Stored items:
======
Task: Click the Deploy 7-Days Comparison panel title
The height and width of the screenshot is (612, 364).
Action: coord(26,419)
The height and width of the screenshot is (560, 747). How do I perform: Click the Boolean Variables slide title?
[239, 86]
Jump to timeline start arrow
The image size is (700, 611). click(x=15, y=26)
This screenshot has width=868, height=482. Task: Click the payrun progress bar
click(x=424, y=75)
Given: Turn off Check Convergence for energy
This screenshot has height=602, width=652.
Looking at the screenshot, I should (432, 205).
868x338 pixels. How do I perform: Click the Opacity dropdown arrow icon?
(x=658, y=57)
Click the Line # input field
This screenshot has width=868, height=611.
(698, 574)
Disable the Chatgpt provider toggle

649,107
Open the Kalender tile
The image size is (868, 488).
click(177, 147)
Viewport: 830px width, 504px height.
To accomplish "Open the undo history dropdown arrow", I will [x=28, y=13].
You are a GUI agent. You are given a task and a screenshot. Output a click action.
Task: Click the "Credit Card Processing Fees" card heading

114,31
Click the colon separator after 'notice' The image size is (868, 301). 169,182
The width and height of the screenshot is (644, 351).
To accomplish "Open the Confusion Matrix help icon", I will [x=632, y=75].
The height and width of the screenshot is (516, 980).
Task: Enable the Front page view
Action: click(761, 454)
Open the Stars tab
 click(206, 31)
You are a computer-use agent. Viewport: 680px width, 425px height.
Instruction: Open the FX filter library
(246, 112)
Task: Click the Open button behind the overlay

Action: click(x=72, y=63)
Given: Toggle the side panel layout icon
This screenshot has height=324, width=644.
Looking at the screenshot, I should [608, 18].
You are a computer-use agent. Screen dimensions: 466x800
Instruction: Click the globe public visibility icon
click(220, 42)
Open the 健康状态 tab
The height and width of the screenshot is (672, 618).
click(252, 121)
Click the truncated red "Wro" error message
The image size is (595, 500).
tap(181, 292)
======
= Task objective =
Once you have read the records above, output each of them verbatim.

= Problem solution =
Task: Click the Deploy 7-Days Comparison panel title
The height and width of the screenshot is (612, 364).
Action: coord(26,419)
The height and width of the screenshot is (560, 747). How do I perform: Click the Boolean Variables slide title?
[239, 86]
Jump to timeline start arrow
The image size is (700, 611). click(x=15, y=26)
This screenshot has width=868, height=482. Task: Click the payrun progress bar
click(x=424, y=75)
Given: Turn off Check Convergence for energy
This screenshot has height=602, width=652.
Looking at the screenshot, I should (432, 205).
868x338 pixels. How do I perform: Click the Opacity dropdown arrow icon?
(x=658, y=57)
Click the Line # input field
This screenshot has width=868, height=611.
(698, 574)
Disable the Chatgpt provider toggle

649,107
Open the Kalender tile
The image size is (868, 488).
click(177, 147)
Viewport: 830px width, 504px height.
To accomplish "Open the undo history dropdown arrow", I will [x=28, y=13].
You are a GUI agent. You are given a task and a screenshot. Output a click action.
Task: Click the "Credit Card Processing Fees" card heading

114,31
Click the colon separator after 'notice' The image size is (868, 301). 169,182
The width and height of the screenshot is (644, 351).
To accomplish "Open the Confusion Matrix help icon", I will [x=632, y=75].
The height and width of the screenshot is (516, 980).
Task: Enable the Front page view
Action: click(761, 454)
Open the Stars tab
 click(206, 31)
You are a computer-use agent. Viewport: 680px width, 425px height.
Instruction: Open the FX filter library
(246, 112)
Task: Click the Open button behind the overlay

Action: click(x=72, y=63)
Given: Toggle the side panel layout icon
This screenshot has height=324, width=644.
Looking at the screenshot, I should [608, 18].
You are a computer-use agent. Screen dimensions: 466x800
Instruction: Click the globe public visibility icon
click(220, 42)
Open the 健康状态 tab
The height and width of the screenshot is (672, 618).
click(252, 121)
Click the truncated red "Wro" error message
The image size is (595, 500).
tap(181, 292)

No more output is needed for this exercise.